WORK TO COMPLETE
Set down the full data below exactly as given, please.

Dataset entries
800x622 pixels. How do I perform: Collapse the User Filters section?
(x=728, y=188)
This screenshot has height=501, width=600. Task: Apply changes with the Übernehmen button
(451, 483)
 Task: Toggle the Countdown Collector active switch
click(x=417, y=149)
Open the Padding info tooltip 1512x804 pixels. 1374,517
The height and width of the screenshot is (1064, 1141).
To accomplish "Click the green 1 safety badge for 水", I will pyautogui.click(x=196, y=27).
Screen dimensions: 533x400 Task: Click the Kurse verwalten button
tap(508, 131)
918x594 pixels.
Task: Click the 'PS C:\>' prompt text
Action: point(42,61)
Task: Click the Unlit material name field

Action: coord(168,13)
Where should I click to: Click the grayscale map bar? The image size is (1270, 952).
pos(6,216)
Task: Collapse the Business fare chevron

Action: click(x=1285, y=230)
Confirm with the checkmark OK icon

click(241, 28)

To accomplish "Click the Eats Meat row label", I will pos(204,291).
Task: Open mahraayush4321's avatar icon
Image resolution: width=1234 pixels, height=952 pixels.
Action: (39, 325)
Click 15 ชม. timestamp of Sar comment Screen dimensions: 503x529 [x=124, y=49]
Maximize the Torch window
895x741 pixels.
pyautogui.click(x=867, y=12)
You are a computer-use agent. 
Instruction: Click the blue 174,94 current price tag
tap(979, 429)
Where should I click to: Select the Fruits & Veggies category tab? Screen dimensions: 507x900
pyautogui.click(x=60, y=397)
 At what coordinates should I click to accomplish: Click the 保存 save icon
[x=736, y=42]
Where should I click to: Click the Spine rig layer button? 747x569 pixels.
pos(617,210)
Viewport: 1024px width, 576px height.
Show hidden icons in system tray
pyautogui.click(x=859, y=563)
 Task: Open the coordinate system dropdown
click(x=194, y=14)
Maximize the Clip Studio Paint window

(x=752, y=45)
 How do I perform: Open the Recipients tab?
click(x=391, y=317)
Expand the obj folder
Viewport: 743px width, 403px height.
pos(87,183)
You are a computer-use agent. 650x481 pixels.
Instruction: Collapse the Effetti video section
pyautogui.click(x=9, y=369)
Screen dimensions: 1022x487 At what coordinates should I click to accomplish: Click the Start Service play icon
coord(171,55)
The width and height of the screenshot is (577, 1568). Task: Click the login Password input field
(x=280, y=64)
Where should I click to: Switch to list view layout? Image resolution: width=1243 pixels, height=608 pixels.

RESPONSE BELOW
800x622 pixels. How do I perform: Collapse the User Filters section?
(x=728, y=188)
This screenshot has height=501, width=600. Task: Apply changes with the Übernehmen button
(451, 483)
 Task: Toggle the Countdown Collector active switch
click(x=417, y=149)
Open the Padding info tooltip 1512x804 pixels. 1374,517
The height and width of the screenshot is (1064, 1141).
To accomplish "Click the green 1 safety badge for 水", I will pyautogui.click(x=196, y=27).
Screen dimensions: 533x400 Task: Click the Kurse verwalten button
tap(508, 131)
918x594 pixels.
Task: Click the 'PS C:\>' prompt text
Action: point(42,61)
Task: Click the Unlit material name field

Action: coord(168,13)
Where should I click to: Click the grayscale map bar? The image size is (1270, 952).
pos(6,216)
Task: Collapse the Business fare chevron

Action: click(x=1285, y=230)
Confirm with the checkmark OK icon

click(241, 28)

To accomplish "Click the Eats Meat row label", I will pos(204,291).
Task: Open mahraayush4321's avatar icon
Image resolution: width=1234 pixels, height=952 pixels.
Action: (39, 325)
Click 15 ชม. timestamp of Sar comment Screen dimensions: 503x529 [x=124, y=49]
Maximize the Torch window
895x741 pixels.
pyautogui.click(x=867, y=12)
You are a computer-use agent. 
Instruction: Click the blue 174,94 current price tag
tap(979, 429)
Where should I click to: Select the Fruits & Veggies category tab? Screen dimensions: 507x900
pyautogui.click(x=60, y=397)
 At what coordinates should I click to accomplish: Click the 保存 save icon
[x=736, y=42]
Where should I click to: Click the Spine rig layer button? 747x569 pixels.
pos(617,210)
Viewport: 1024px width, 576px height.
Show hidden icons in system tray
pyautogui.click(x=859, y=563)
 Task: Open the coordinate system dropdown
click(x=194, y=14)
Maximize the Clip Studio Paint window

(x=752, y=45)
 How do I perform: Open the Recipients tab?
click(x=391, y=317)
Expand the obj folder
Viewport: 743px width, 403px height.
pos(87,183)
You are a computer-use agent. 650x481 pixels.
Instruction: Collapse the Effetti video section
pyautogui.click(x=9, y=369)
Screen dimensions: 1022x487 At what coordinates should I click to accomplish: Click the Start Service play icon
coord(171,55)
The width and height of the screenshot is (577, 1568). Task: Click the login Password input field
(x=280, y=64)
Where should I click to: Switch to list view layout? Image resolution: width=1243 pixels, height=608 pixels.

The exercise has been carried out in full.